Microphones as transducers
The job of a microphone is to turn one type of energy into another. This makes microphones a type of transducer. In this case, a microphone converts the energy of the moving air into electrical energy, that can be amplified, processed, recorded, vocoded and anything else you want to do it.
The way they go about converting the lyrics of your latest math/folk emo ballad into an electrical signal is quite straightforward, and leads us onto the main difference between dynamic and condenser microphones.
How does a dynamic microphone work?
With a coil of wire and a magnet. A dynamic microphone works like a loudspeaker in reverse. A diaphragm is moved by the air movements and moves a coil of wire inside a magnetic field. This generates the current that is then amplified by your microphone preamplifier.
This design means that dynamic microphones are not the most sensitive of microphones, as those air movements have to move a heavy coil of wire about. Also, dynamic microphones aren’t as sensitive to the higher frequencies.
On the plus side, this design of microphone is relatively inexpensive and durable. Dynamic microphones are much less delicate than most condenser models, so are ideally suited to live use and situations where they can get hit by drumsticks.

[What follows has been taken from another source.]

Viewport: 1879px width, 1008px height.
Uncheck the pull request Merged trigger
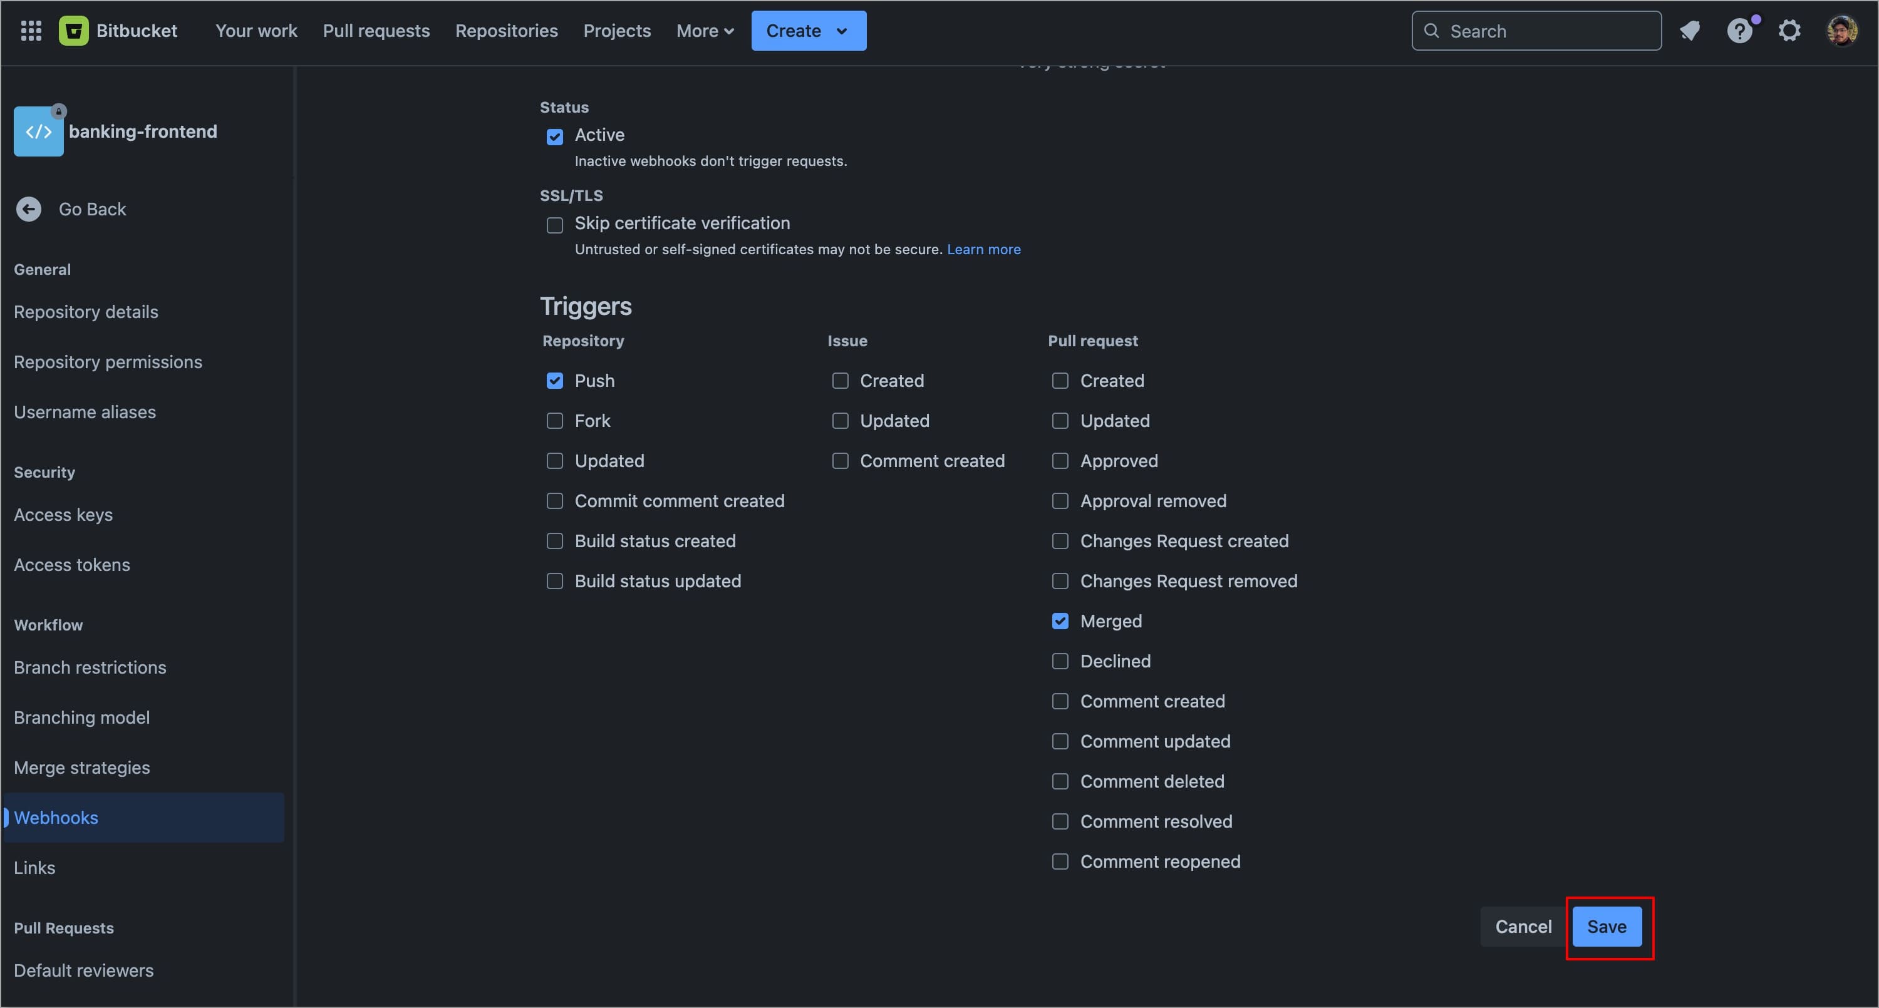[1060, 621]
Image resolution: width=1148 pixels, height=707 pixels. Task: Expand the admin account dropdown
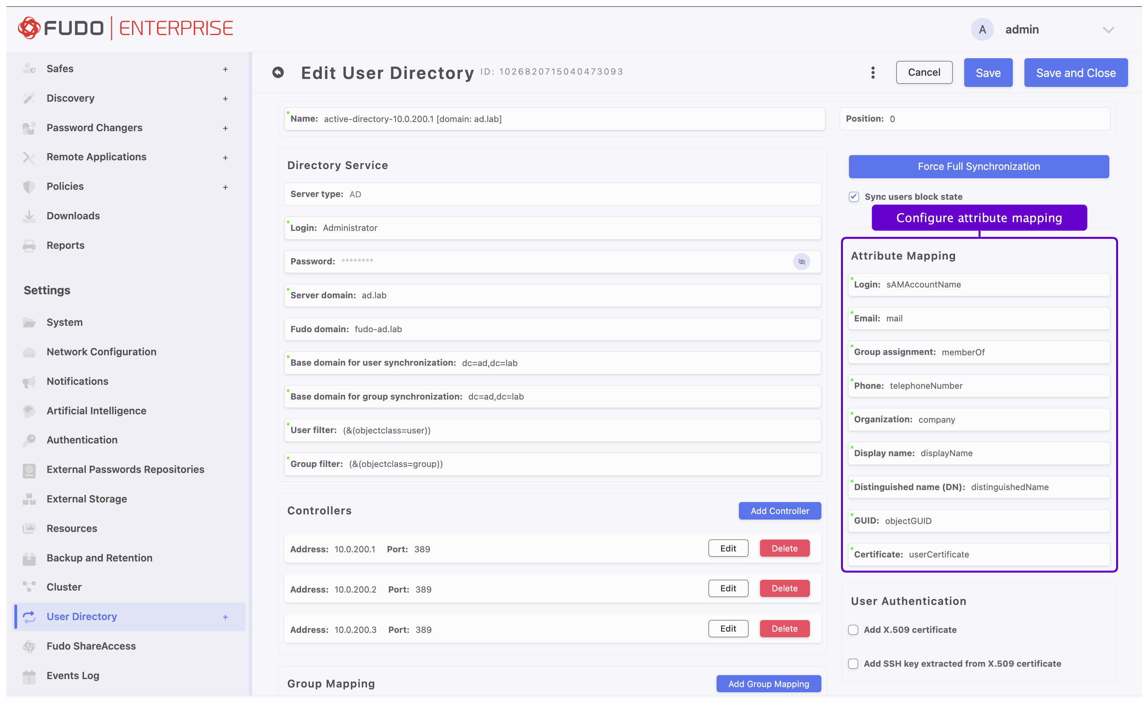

Dynamic mics are also good at coping with loud sources, hence the old standby of putting a Shure SM57 in front of a guitar cabinet!
How does a condenser microphone work?
Condenser microphones work using the electrical principle of capacitance. For this reason, condenser microphones are also known as capacitor mics. Instead of attaching a heavy metal coil to the diaphragm, a condenser microphone places the diaphragm a small distance away from a fixed plate to form an electrical capacitor.
As the diaphragm moves in response to the air pressure changes, the distance between the diaphragm and the back plate changes, changing the capacitance and leading to a change in voltage across the diaphragm and the back plate.
As the capacitor system needs a ‘plate voltage’ across it, condenser microphones require phantom power. This is usually 48V and is supplied by the microphone preamplifier. The phantom power also powers other parts of the microphone electronics that are required in condenser microphones.
This type of design is more delicate than the construction of dynamic microphones, and the greater number of components makes condenser microphones more expensive than dynamic models.
However, the fact that the diaphragm isn’t moving a large amount of metal about makes condenser microphones more sensitive than dynamic mics, and they also offer a better response at higher frequencies.
These attributes make condenser microphones great for the majority of studio tasks. In particular, the design of condenser microphone capsules means that some condenser microphones are engineered to offer different polar patterns- being able to pick up sound more or less selectively from different directions.
All that said though, there is an ever-increasing choice of condenser microphones designed for live use, for people who want the sensitivity and frequency response of a condenser microphone, with the rugged reliability of a dynamic.
Condenser vs dynamic mics – the verdict
If you just want one microphone for the studio, a large diaphragm condenser is the most versatile. Vocals, acoustic guitars, amplifiers, percussion, a condenser mic will do the job.
If you want a mics for the stage, dynamics remain the go-to choice. Shure SM58 for the vocals, SM57 for the amps and the snare, AKG D112 on the kick drum… Condensers are generally used as drum overheads – to catch those high frequencies – but they’re generally far out of the way of flailing sticks!
And we still have ribbon mics to cover, but that’s for another day!